Diagnosis of an alternative ammonia process technology to reduce exergy losses

• Pinpointed non-efficient units by visualized exergetic ammonia process flowsheets.
• Recommended ways towards sustainable ammonia productions based on exergy-loss sources.
• Demonstrated applicability of the exergetic solutions panel on an ammonia process.

Ammonia production through more efficient technologies can be achieved using exergy analysis. Ammonia production is one of the most important but also one of most energy consuming processes in the chemical industry. Based on a panel of solutions previously developed, this study helps to identify potential areas of improvement using an exergy analysis that covers all aspects of conventional ammonia synthesis and separation.
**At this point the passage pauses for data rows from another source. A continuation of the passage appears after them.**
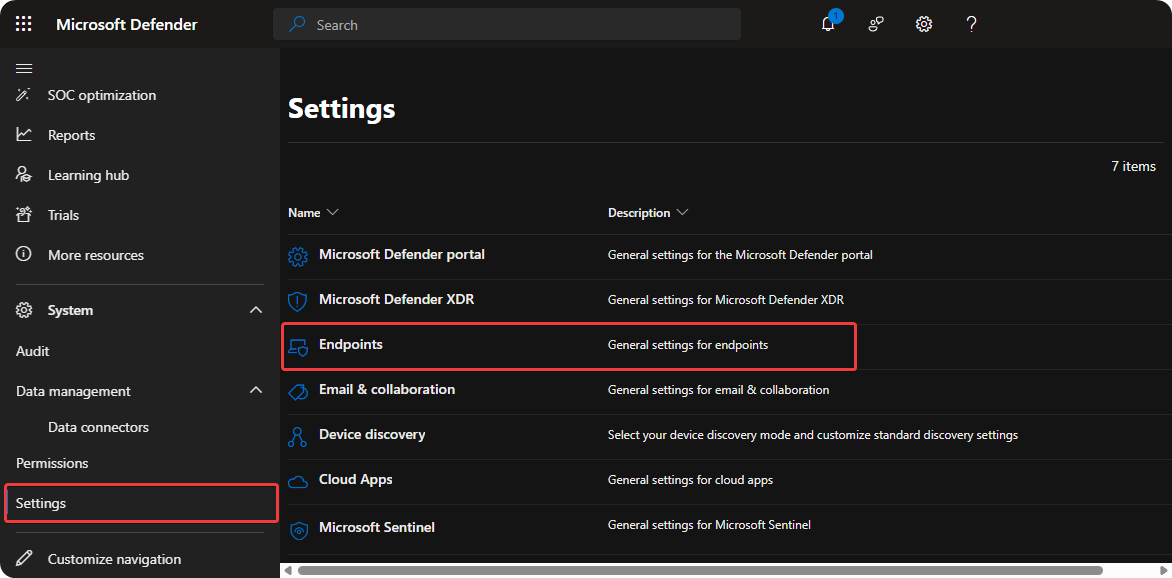Image resolution: width=1172 pixels, height=578 pixels.
Task: Go to Data connectors in the sidebar
Action: pos(98,427)
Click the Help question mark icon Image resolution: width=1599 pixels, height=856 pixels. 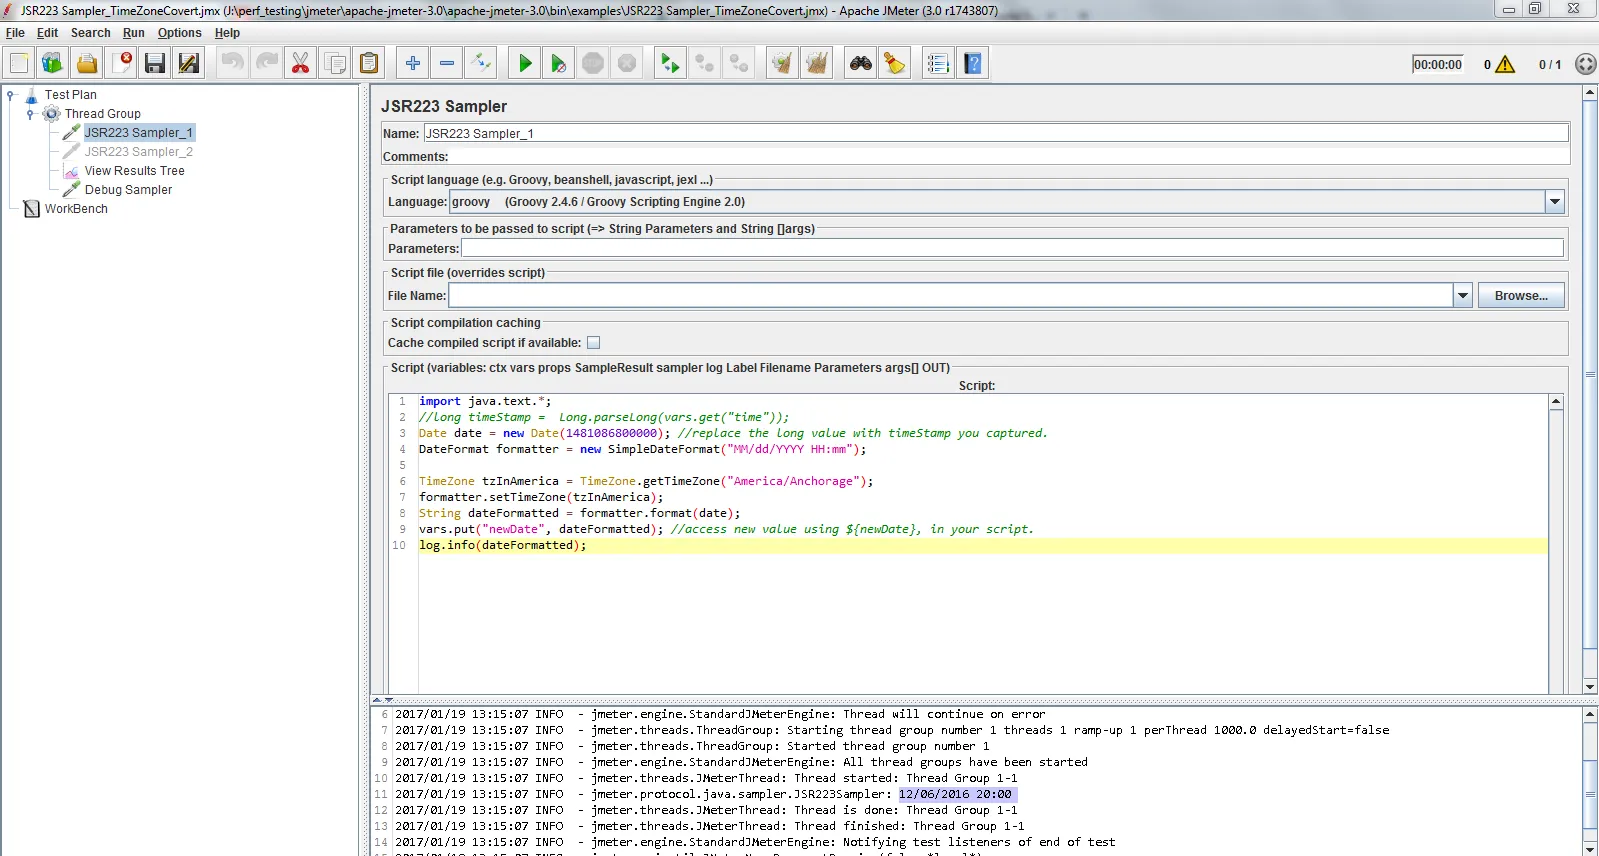pos(972,64)
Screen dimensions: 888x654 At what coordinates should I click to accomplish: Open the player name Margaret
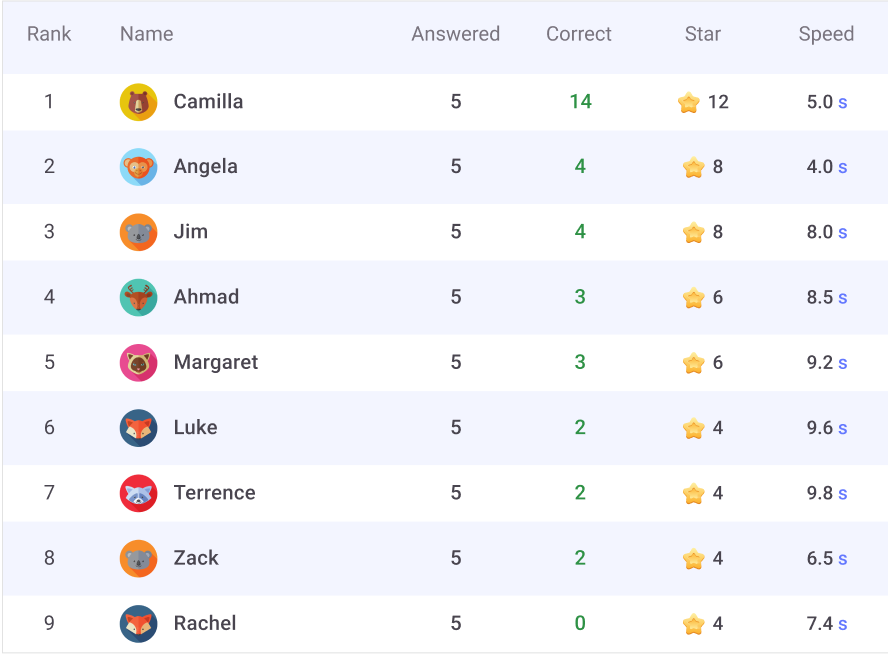[216, 362]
The total internal and external exergy losses are calculated as 3,152 and 6,364 kJ/kg, respectively. The process is then divided into five main functional blocks based on their exergy losses. The reforming block contains the largest exergy loss (3,098 kJ/kg) and thus the largest potential for improvement including preheating cold feed through an economizer, developing technology towards isobaric mixing, and pressure drop reduction in the secondary reformer as the main contributors to the irreversibility (1,302 kJ/kg) in this block. The second largest exergy loss resides in the ammonia synthesis block (3,075 kJ/kg) where solutions such as reduced temperature rise across the compressor, proper compressor isolation, reducing undesired components such as argon in the reactor feed, and using lower temperatures for reactor outlet streams, are proposed to decrease the exergy losses. Throttling process in the syngas separator is the key contributing mechanism for the irreversibility (1,635 kJ/kg exergy losses) in the gas upgrading block. The exergy losses in the residual ammonia removal block (833 kJ/kg exergy losses) are mainly due to the stripper and the absorber column where a modified column design might be helpful. The highest exergy loss in the preheating block belongs to the compressors (518 kJ/kg exergy losses) where a lower inlet temperature and better system isolation could help to reduce losses.